An exact retyping of every record is required.
(Provided data Opens)
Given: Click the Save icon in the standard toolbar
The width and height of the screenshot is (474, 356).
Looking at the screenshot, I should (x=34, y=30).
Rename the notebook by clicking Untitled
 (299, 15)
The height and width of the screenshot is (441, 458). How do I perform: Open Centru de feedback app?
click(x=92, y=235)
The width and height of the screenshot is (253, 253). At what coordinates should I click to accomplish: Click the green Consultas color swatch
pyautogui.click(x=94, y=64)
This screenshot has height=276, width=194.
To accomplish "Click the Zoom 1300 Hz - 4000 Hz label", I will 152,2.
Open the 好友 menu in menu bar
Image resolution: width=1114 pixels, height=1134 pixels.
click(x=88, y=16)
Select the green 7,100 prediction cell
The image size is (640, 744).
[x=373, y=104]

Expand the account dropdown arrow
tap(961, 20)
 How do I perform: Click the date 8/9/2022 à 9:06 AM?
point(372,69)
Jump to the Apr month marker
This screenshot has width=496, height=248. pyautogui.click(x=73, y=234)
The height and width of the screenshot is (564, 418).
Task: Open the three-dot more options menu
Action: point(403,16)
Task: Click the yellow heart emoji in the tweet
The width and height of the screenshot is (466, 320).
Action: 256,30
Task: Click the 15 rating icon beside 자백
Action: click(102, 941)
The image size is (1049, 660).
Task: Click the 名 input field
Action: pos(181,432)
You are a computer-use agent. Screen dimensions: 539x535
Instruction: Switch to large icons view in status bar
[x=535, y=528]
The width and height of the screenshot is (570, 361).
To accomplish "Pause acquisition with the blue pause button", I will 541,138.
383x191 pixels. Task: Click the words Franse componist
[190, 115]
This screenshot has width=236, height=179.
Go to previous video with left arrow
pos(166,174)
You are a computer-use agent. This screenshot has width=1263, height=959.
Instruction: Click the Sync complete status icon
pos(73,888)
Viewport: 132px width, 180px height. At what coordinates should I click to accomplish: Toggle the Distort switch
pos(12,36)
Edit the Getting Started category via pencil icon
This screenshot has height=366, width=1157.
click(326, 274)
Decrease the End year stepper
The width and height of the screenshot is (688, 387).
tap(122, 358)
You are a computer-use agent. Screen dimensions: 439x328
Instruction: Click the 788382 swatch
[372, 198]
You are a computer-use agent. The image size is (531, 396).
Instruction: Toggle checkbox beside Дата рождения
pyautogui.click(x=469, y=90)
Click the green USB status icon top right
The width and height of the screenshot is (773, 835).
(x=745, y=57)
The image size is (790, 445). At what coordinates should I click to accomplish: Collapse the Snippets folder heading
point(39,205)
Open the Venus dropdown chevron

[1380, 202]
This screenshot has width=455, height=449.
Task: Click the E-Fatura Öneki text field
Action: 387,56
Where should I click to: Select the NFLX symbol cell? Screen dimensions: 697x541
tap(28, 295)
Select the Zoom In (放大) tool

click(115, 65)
(Provided data Closes)
* _Task result_:
Given: Click the Save icon in the standard toolbar
The width and height of the screenshot is (474, 356).
Looking at the screenshot, I should (x=34, y=30).
Rename the notebook by clicking Untitled
 (299, 15)
The height and width of the screenshot is (441, 458). How do I perform: Open Centru de feedback app?
click(x=92, y=235)
The width and height of the screenshot is (253, 253). At what coordinates should I click to accomplish: Click the green Consultas color swatch
pyautogui.click(x=94, y=64)
This screenshot has height=276, width=194.
To accomplish "Click the Zoom 1300 Hz - 4000 Hz label", I will 152,2.
Open the 好友 menu in menu bar
Image resolution: width=1114 pixels, height=1134 pixels.
click(x=88, y=16)
Select the green 7,100 prediction cell
The image size is (640, 744).
[x=373, y=104]

Expand the account dropdown arrow
tap(961, 20)
 How do I perform: Click the date 8/9/2022 à 9:06 AM?
point(372,69)
Jump to the Apr month marker
This screenshot has width=496, height=248. pyautogui.click(x=73, y=234)
The height and width of the screenshot is (564, 418).
Task: Open the three-dot more options menu
Action: point(403,16)
Task: Click the yellow heart emoji in the tweet
The width and height of the screenshot is (466, 320).
Action: 256,30
Task: Click the 15 rating icon beside 자백
Action: click(102, 941)
The image size is (1049, 660).
Task: Click the 名 input field
Action: pos(181,432)
You are a computer-use agent. Screen dimensions: 539x535
Instruction: Switch to large icons view in status bar
[x=535, y=528]
The width and height of the screenshot is (570, 361).
To accomplish "Pause acquisition with the blue pause button", I will 541,138.
383x191 pixels. Task: Click the words Franse componist
[190, 115]
This screenshot has width=236, height=179.
Go to previous video with left arrow
pos(166,174)
You are a computer-use agent. This screenshot has width=1263, height=959.
Instruction: Click the Sync complete status icon
pos(73,888)
Viewport: 132px width, 180px height. At what coordinates should I click to accomplish: Toggle the Distort switch
pos(12,36)
Edit the Getting Started category via pencil icon
This screenshot has height=366, width=1157.
click(326, 274)
Decrease the End year stepper
The width and height of the screenshot is (688, 387).
tap(122, 358)
You are a computer-use agent. Screen dimensions: 439x328
Instruction: Click the 788382 swatch
[372, 198]
You are a computer-use agent. The image size is (531, 396).
Instruction: Toggle checkbox beside Дата рождения
pyautogui.click(x=469, y=90)
Click the green USB status icon top right
The width and height of the screenshot is (773, 835).
(x=745, y=57)
The image size is (790, 445). At what coordinates should I click to accomplish: Collapse the Snippets folder heading
point(39,205)
Open the Venus dropdown chevron

[1380, 202]
This screenshot has width=455, height=449.
Task: Click the E-Fatura Öneki text field
Action: 387,56
Where should I click to: Select the NFLX symbol cell? Screen dimensions: 697x541
tap(28, 295)
Select the Zoom In (放大) tool

click(115, 65)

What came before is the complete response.